My mum talked to me a few times about this. She told me that I needed to spend more money maintaining my image, and that I couldn’t always be using a 3-year-old backpack that looks like it’s going to fall apart. My grandmother gently chided me about the same thing, too. She always told me that I need to go out and buy more dresses. “Having 7 work dresses is way too little”, she told me, “What will other people think about you?”
Does it bother me? A little, but I continue to be firm. I don’t believe in buying new stuff until my current items become irreparable. I won’t buy a new backpack until my current one gives way. I won’t buy new pair of shoes until I can’t walk in my current pair. I won’t buy new dresses until I’m not able to wear my current dresses. Doing otherwise will force me into a vicious cycle of shopping and then getting rid of perfectly functional items.
A complete waste of hard-earned money, and for what? So that other people can fawn over me and my new stuff? Should I go out and spend $1,000, just for a couple minutes of approval?
The few years that I spent pondering about happiness have made me realise that I don’t derive a lick of joy from buying new clothes, new shoes, new bags. I only have one body, one pair of shoulders, and one pair of feet. No matter how many dresses I switch up during the week, no matter how many shoes I show off in a month, I never feel any different. My body, my feet, my shoulders don’t feel any different whether I’m carrying a $100 bag, or a $10,000 bag. A $100 pair of shoes, or a $1,000 pair of shoes. A $20 dress, or a $200 dress.
It doesn’t make any sense for me to buy new stuff, for the sole purpose of gaining the acceptance of other people.
After all, I’m insignificant. People may think I’m broke. But they won’t care for longer than a few minutes.
When you’re deeply aware of what brings you happiness, and what doesn’t, you don’t feel so insecure. When you’re in tune with what you want, not what other people want, you wouldn’t care so much about what they think about you. When you’re dead-set on pursuing a life of freedom, that’s when you stand real tall, even when others look down on you.
That’s when you can walk into a room full of wealthy relatives with extravagant stuff, carry a 3-year-old backpack, and still be at ease in your skin.
It’s liberating, when you stop caring about what other people think about you. Nothing brings you down. Nothing touches you. You’re free.
“Care about people’s approval, and you will always be their prisoner.”
– Lao Tzu
When you’re taking in your last breath, when you’re going to be stripped of all your worldly possessions, what’ll matter are the people you’ve touched, the lives that you’ve changed, and the beautiful memories you’ve created.

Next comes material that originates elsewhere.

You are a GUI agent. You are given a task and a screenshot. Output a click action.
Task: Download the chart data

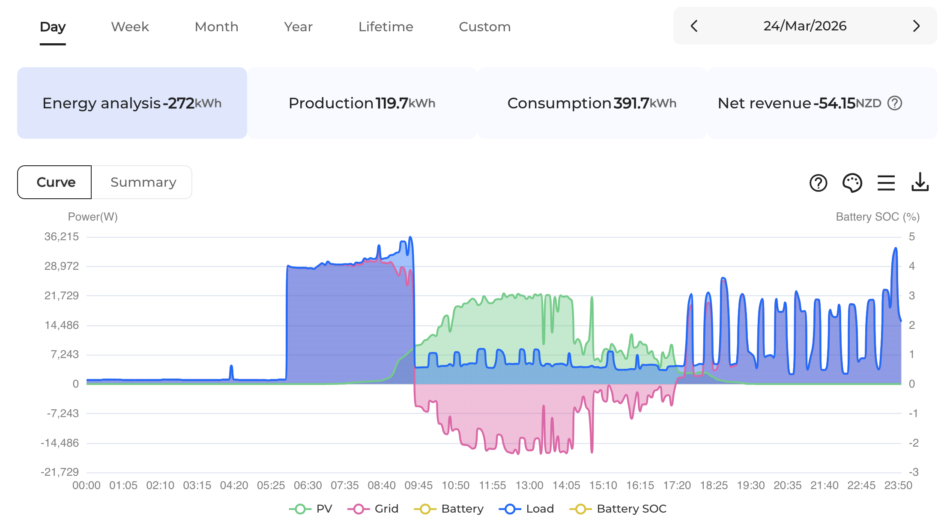pos(920,183)
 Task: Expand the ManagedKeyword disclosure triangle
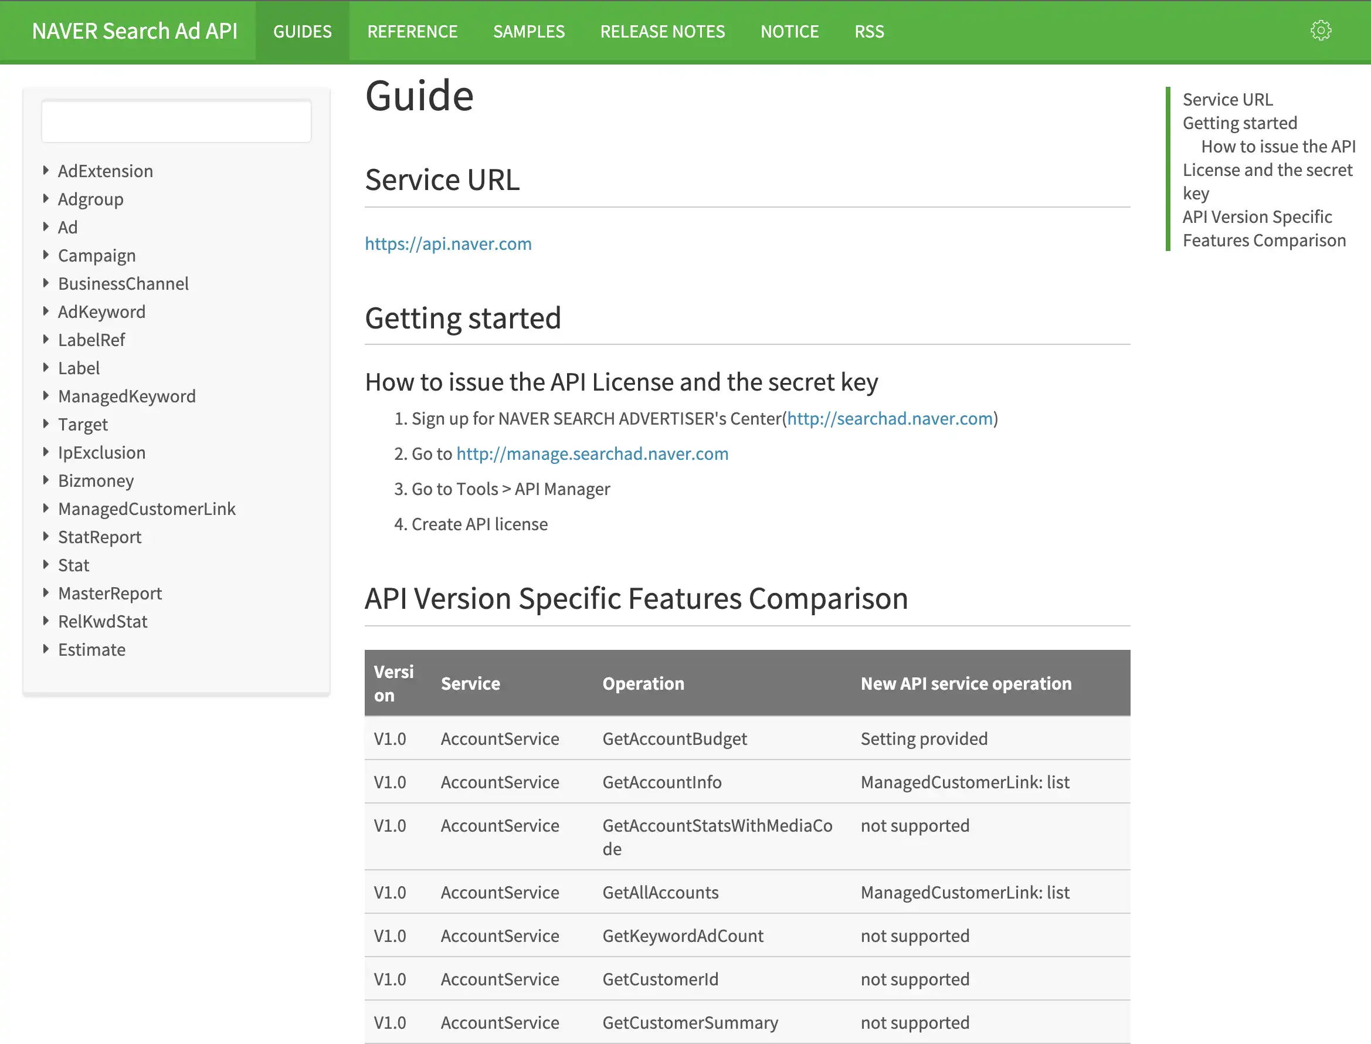[x=46, y=395]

Not the people who gave you approval for dressing up real nice.
Understand that most people are naturally nosy curious. They’d want to know what you’re wearing, what you’re buying, what you’re driving, where you’re staying. Recognise that these people will judge you based on this stuff, but only for a few minutes or so.
Become deeply acquainted with the fact that you’re insignificant. And use that to your advantage. Screw what everyone else thinks.
Many of us seek freedom, but few of us ever achieve it. Because the pursuit of freedom is not an easy one.
It’s easy to accumulate debt. To only pay the minimum on your credit cards. To live in the lap of luxury. To spend beyond your means. It’s easy to do all that.
You know what isn’t easy?
Having the discipline to pay down all your debts.
Resisting the temptation to bring more liabilities into your life.
Living simply, but with intentionality, where everything in your life has a distinct purpose.
Cultivating the persistence to stick it out in a corporate job for a while. Delaying gratification to save money.
Nurturing the self-confidence to stand tall when everyone else looks down on you.
Living a life of freedom. This isn’t easy.
But like everything else in the world, nothing worthwhile ever comes easily.